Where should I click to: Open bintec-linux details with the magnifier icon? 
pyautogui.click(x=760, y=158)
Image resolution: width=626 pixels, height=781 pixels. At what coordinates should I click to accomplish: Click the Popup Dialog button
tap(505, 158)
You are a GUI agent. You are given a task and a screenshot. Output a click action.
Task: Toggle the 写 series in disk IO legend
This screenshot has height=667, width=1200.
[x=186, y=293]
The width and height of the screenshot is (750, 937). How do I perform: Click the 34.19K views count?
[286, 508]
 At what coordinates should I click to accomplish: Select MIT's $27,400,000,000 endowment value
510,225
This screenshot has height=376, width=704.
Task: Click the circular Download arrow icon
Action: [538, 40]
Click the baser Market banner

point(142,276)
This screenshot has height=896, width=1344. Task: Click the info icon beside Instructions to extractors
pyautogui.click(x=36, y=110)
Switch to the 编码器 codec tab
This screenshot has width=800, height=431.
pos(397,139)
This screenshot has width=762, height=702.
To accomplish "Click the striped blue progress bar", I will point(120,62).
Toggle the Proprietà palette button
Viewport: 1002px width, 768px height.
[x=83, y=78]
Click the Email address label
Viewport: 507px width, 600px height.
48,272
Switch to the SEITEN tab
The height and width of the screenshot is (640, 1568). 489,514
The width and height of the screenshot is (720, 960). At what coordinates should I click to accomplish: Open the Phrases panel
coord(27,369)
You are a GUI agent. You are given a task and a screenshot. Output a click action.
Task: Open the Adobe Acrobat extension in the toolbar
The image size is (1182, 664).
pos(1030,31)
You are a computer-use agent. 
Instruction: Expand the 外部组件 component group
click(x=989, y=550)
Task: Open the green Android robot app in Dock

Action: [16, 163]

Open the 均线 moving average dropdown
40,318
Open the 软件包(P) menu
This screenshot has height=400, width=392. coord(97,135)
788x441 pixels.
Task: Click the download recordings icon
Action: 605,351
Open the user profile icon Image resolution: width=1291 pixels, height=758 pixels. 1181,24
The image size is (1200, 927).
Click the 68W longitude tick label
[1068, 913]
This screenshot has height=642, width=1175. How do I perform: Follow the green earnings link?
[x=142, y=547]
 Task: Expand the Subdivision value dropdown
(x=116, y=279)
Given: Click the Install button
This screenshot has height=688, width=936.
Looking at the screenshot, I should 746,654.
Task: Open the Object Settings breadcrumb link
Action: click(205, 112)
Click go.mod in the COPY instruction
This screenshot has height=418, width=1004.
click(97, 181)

▬▬▬▬▬▬

§ **Task to carry out**
Every line of data must be returned unchanged.

§ **Response to the exercise**
Where should I click to: Open bintec-linux details with the magnifier icon? 
pyautogui.click(x=760, y=158)
Image resolution: width=626 pixels, height=781 pixels. At what coordinates should I click to accomplish: Click the Popup Dialog button
tap(505, 158)
You are a GUI agent. You are given a task and a screenshot. Output a click action.
Task: Toggle the 写 series in disk IO legend
This screenshot has height=667, width=1200.
[x=186, y=293]
The width and height of the screenshot is (750, 937). How do I perform: Click the 34.19K views count?
[286, 508]
 At what coordinates should I click to accomplish: Select MIT's $27,400,000,000 endowment value
510,225
This screenshot has height=376, width=704.
Task: Click the circular Download arrow icon
Action: [538, 40]
Click the baser Market banner

point(142,276)
This screenshot has height=896, width=1344. Task: Click the info icon beside Instructions to extractors
pyautogui.click(x=36, y=110)
Switch to the 编码器 codec tab
This screenshot has width=800, height=431.
pos(397,139)
This screenshot has width=762, height=702.
To accomplish "Click the striped blue progress bar", I will point(120,62).
Toggle the Proprietà palette button
Viewport: 1002px width, 768px height.
[x=83, y=78]
Click the Email address label
Viewport: 507px width, 600px height.
48,272
Switch to the SEITEN tab
The height and width of the screenshot is (640, 1568). 489,514
The width and height of the screenshot is (720, 960). At what coordinates should I click to accomplish: Open the Phrases panel
coord(27,369)
You are a GUI agent. You are given a task and a screenshot. Output a click action.
Task: Open the Adobe Acrobat extension in the toolbar
The image size is (1182, 664).
pos(1030,31)
You are a computer-use agent. 
Instruction: Expand the 外部组件 component group
click(x=989, y=550)
Task: Open the green Android robot app in Dock

Action: [16, 163]

Open the 均线 moving average dropdown
40,318
Open the 软件包(P) menu
This screenshot has height=400, width=392. coord(97,135)
788x441 pixels.
Task: Click the download recordings icon
Action: 605,351
Open the user profile icon Image resolution: width=1291 pixels, height=758 pixels. 1181,24
The image size is (1200, 927).
Click the 68W longitude tick label
[1068, 913]
This screenshot has height=642, width=1175. How do I perform: Follow the green earnings link?
[x=142, y=547]
 Task: Expand the Subdivision value dropdown
(x=116, y=279)
Given: Click the Install button
This screenshot has height=688, width=936.
Looking at the screenshot, I should 746,654.
Task: Open the Object Settings breadcrumb link
Action: click(205, 112)
Click go.mod in the COPY instruction
This screenshot has height=418, width=1004.
click(97, 181)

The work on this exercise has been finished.